Dr. Margaret Wade-Lewis, the acclaimed SUNY professor, author and social justice advocate and I used to count black people in New Paltz at a time when there were few. Often we were in town and never saw one person of color for days at a time.
We especially counted African-American students at school events, the spring concert and the high school musical. After she died in 2009, I kept up the tradition until there were so many people to count, I lost track.
I wanted to ask the newcomers how life was for them here. Did they experience any racism? With only one exception, I wound up talking mostly to people from the black community I already knew who have lived here for some time.
I met the one recent arrival at a wine tasting. Her long grey dreadlocks and beautiful dress stood out. Here is what she said, “This is the most racist community. I have to leave. Micro-aggressions happen daily. The shopkeepers treat me differently. I hate it here.” That’s one opinion.
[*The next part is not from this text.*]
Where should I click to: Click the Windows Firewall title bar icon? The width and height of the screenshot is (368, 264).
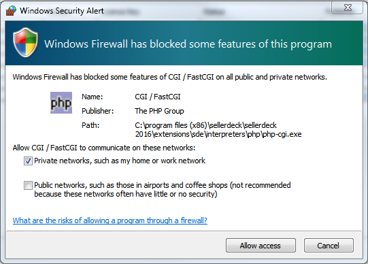(11, 11)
He was sitting on a stoop on Main Street. He looked down on his luck, enough to be one of the people who ask for money at the exit from Top’s Plaza. I assumed he found his way here from Brooklyn or one of the poorer sections of Poughkeepsie or Newburgh. Assuming “makes an ass out of you and me,” a friend once told me. I was wrong about all my postulates. He said, “I arrived here as a foster child in 1972. I have lived in New Paltz ever since. Great town! No racism here! In all those years I have only been called a name once by a drunken kid coming out of a bar.”
These two encounters turned out to be fortuitous. Different opinions about the same subject were all that was the same.
“The population hasn’t changed at all. No black people here. I want to move to Kingston.”
“Yes. I agree. I see so much ethnic diversity, I want to ask people how they got here!”
“The schools are not doing enough.”
“The schools are making a great effort to address the needs of brown and black students”
What began as an article about population change in New Paltz regarding racial diversity, turned out to be another subject altogether. How do we form our points of view? Each person has their own perceptions filtered through the prism of their beliefs and experiences. Where do we get our beliefs? From reality? From wanting to be right? From other people’s opinions? This is not a comfortable question for me to ask. I write an “opinion” column. “Opinion” is how my column is listed on the New Paltz Times website.
I decided to pick another subject for inquiry just to see if the same phenomena occurred. I chose traffic and tourism.
“We can deal with the traffic. Tourism is great for us, and New Paltz was just voted the Best Small Town in America. I am so proud.”
“I hate it here now. I can’t get into the Bistro for breakfast anymore. I want to move to Rosendale.”
The most philosophical answer came from a man who looked like he just left the Woodstock Festival but, of course, much older.
“Traffic! Yeah man! It’s a pain! But ya know what hell equals? No change. Think about it.”
I did. When I arrived here in 1966, the entire town consisted of one block which began at the traffic light intersecting with Route 32 North, up the hill, past Campus Casuals and Manny’s, ending at P&G’s. Nostalgia aside, there are good changes as well as problems and inconveniences. We argue. There is more to disagree about. It is difficult to admit there are problems here. There are racial issues that need to be addressed. We have had serious drug-related troubles with our children. We are far from perfect.
Nevertheless, we have more choices now — the Denizen Theater and the Roost Art Gallery. We don’t have to go to Marshall’s to shop. We can buy clothes at Peter Harris in our mini-mall. There are medical buildings, great restaurants, masseuses galore, along with the lines and traffic.
Over the 53 years I have lived here, change was often greeted with resistance. Some of my compatriots will remember our first heartbreaking battle to keep franchise businesses out of our community beginning with Jack-In-The-Box, a precursor to a McDonald’s style fast-food establishment. Nevertheless, there is “no change” that is wonderful.
Students, like I once was, want to stay here, become part of the community and start families. The natural world is still intact. The beauty all around, astounding.
What is the same for me? I love this place. Someone once asked me why I have lived here for 53 years, in the same small town. Did I not have a spirit of adventure? It’s been an adventure. It has not been the same “small town,” but an ever-changing reflection, good and bad, of the larger society. Nevertheless, it is my opinion, through the prism of my beliefs and because of the people who live here, this is a special place.